When your coworkers are getting praise and promotions, it can feel particularly hard to not view it as a competition. But again it’s best to focus on yourself and your work. Follow all the advice for getting a promotion: Work above your current title and make sure your boss knows about your accomplishments.

If you are doing all of those things but your colleague with the same title just got a bump up and you didn’t, you can be more explicit in your next check-in. Try something like “I feel my work is at the senior associate level. Can you help me understand what it would take for me to get to that level?”

If your colleagues get more leeway to make mistakes

This is tricky, as you likely don’t know all the factors behind what causes mistakes at work.
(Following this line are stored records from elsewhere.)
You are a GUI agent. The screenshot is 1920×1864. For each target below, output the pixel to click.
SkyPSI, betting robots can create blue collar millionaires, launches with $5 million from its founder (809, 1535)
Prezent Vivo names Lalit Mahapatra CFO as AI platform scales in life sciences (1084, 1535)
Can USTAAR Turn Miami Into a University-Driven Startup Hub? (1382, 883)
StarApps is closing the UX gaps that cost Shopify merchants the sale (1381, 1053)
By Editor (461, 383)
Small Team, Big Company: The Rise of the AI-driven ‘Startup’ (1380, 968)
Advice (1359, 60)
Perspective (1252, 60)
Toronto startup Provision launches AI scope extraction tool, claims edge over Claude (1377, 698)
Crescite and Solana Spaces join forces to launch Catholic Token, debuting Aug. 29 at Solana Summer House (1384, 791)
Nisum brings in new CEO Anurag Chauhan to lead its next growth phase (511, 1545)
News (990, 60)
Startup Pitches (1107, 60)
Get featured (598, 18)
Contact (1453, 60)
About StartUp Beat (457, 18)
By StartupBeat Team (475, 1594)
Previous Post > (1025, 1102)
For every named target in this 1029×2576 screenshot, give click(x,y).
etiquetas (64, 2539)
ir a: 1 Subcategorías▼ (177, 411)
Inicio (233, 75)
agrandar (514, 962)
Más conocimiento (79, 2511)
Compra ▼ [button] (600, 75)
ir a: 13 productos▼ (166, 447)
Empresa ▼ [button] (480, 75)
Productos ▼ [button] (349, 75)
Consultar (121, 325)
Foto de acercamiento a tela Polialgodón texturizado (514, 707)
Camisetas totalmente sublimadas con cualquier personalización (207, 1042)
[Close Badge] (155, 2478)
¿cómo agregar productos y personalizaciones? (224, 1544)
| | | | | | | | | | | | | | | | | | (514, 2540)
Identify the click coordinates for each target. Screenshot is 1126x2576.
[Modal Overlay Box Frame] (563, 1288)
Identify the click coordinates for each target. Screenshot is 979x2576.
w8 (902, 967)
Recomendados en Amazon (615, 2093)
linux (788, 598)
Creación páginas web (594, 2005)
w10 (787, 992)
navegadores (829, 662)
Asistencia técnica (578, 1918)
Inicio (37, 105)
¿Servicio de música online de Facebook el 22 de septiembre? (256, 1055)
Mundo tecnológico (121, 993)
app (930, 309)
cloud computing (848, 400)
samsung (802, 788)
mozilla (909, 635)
Pitting your failures against someone else’s isn’t likely to end well. Instead, focus on getting feedback on your work and owning up to your mistakes if you make them. If your colleagues make mistakes that impact your work, deal with them as constructively as possible and outline your problem-solving to your manager.  

If your colleagues are allowed to make continuous mistakes, there will eventually be repercussions. If not, it’s a red flag for a toxic culture that you likely don’t want to be a part of. 

Your boss just seems to like your colleagues more

This is both a professional and a personal problem and the type of problem that can make you feel the most like you’re back in high school. Some people just click more than others. You can be a friendly colleague and just not form a close personal relationship with someone. You can do the work I mention above to try to change the way your boss views your work, but you can’t really call a meeting to say “You like Dave more than me.”

If there is an unprofessional level of favoritism or personal relationships between your boss and your colleagues, you can try to delicately raise it with your manager’s boss, or HR if you feel comfortable. But tread carefully.

If you just feel like you want better relationships at work and it’s not clicking with your manager, look elsewhere. Make friends in other departments or start a project with someone on another team. Not only will it make you feel less alone, it might help your boss see how valuable you are.